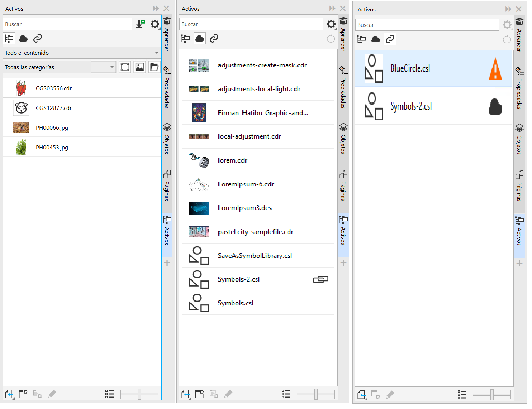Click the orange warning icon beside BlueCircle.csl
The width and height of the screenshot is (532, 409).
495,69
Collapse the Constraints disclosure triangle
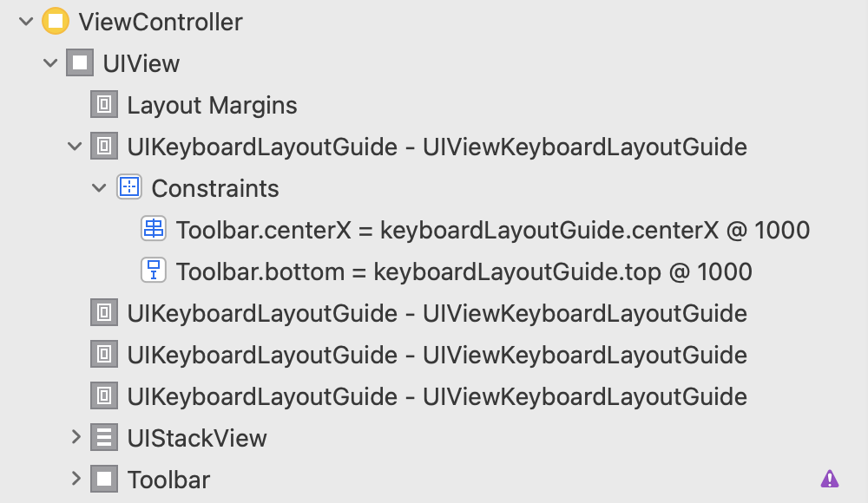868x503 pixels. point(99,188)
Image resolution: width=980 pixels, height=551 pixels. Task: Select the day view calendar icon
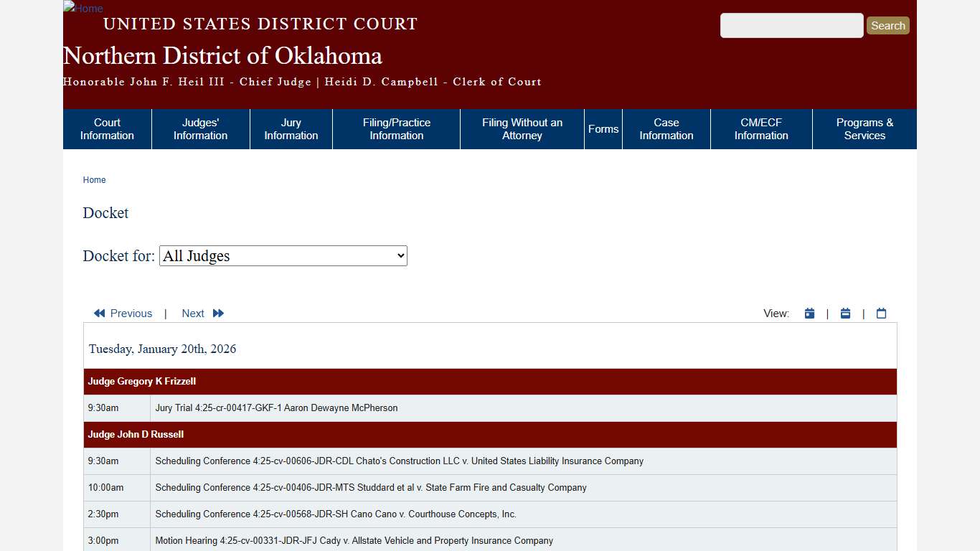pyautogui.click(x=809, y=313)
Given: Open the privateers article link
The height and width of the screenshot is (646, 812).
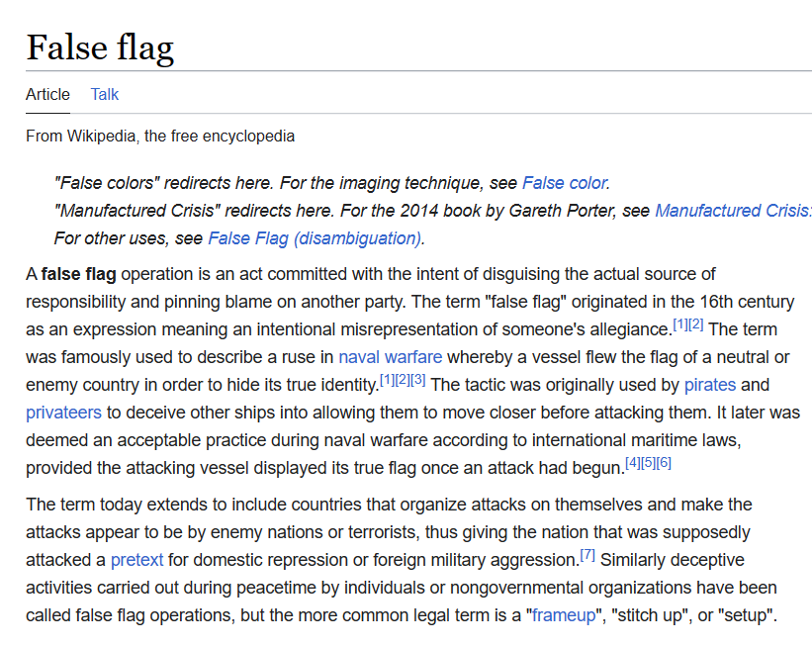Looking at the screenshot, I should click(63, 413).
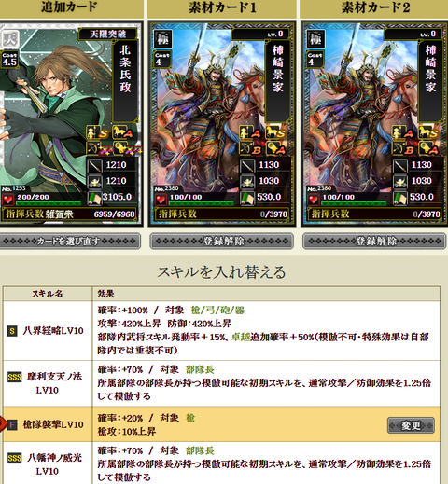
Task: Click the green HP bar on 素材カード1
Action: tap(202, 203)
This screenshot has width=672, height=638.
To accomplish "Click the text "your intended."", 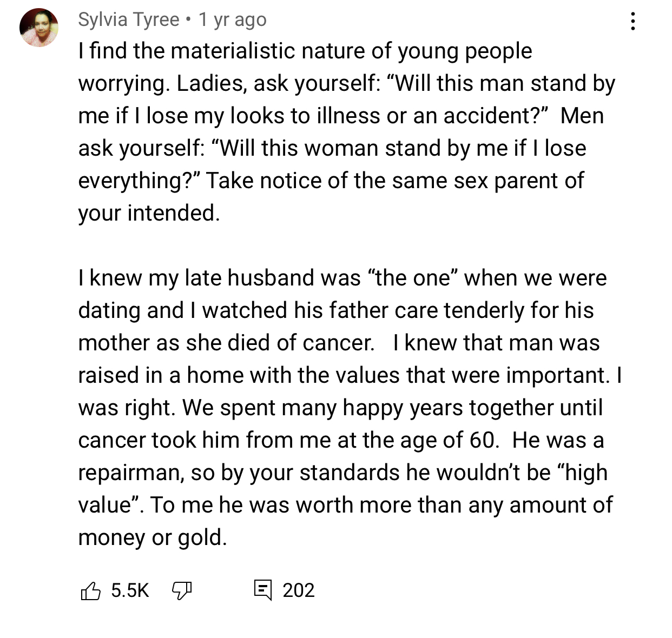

:::

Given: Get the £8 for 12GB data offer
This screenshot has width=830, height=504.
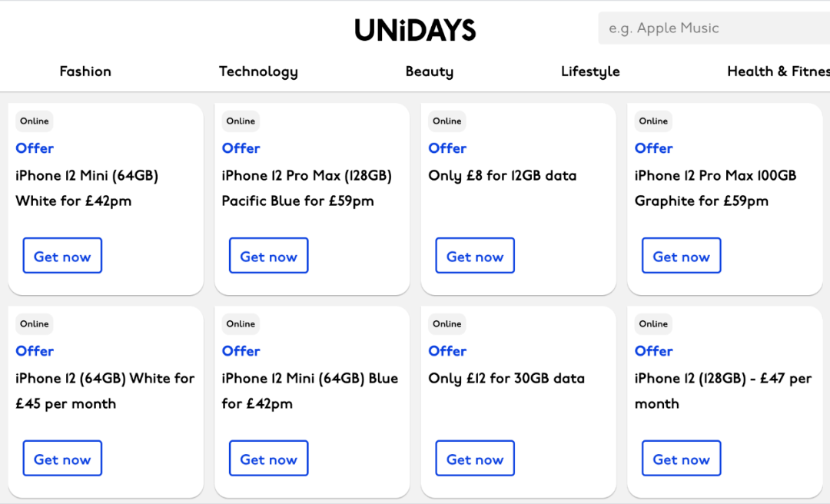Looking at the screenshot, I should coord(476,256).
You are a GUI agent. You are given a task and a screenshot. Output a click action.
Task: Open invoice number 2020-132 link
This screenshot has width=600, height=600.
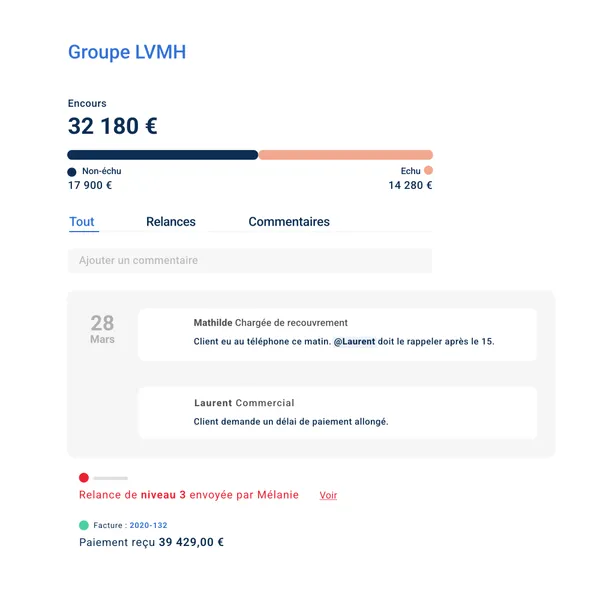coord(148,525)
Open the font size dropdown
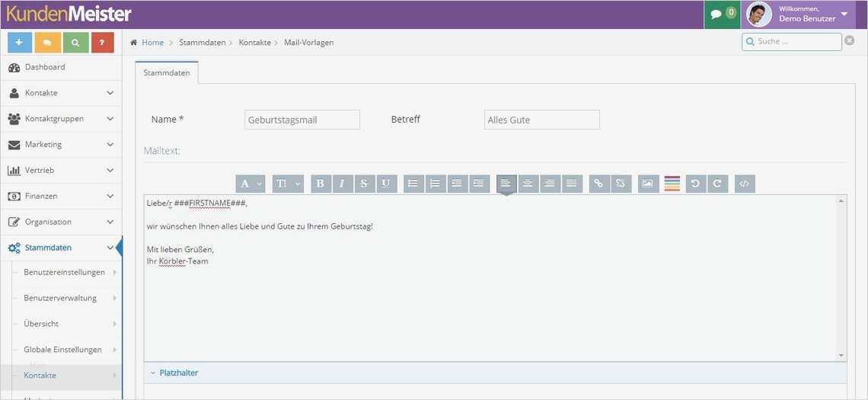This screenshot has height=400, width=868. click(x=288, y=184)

:::

**Assignment:** Select the lines in this material that hold the word "link", leaving none out.

**Solution to the exercise:**
Given: Open the privateers article link
Task: Open invoice number 2020-132 link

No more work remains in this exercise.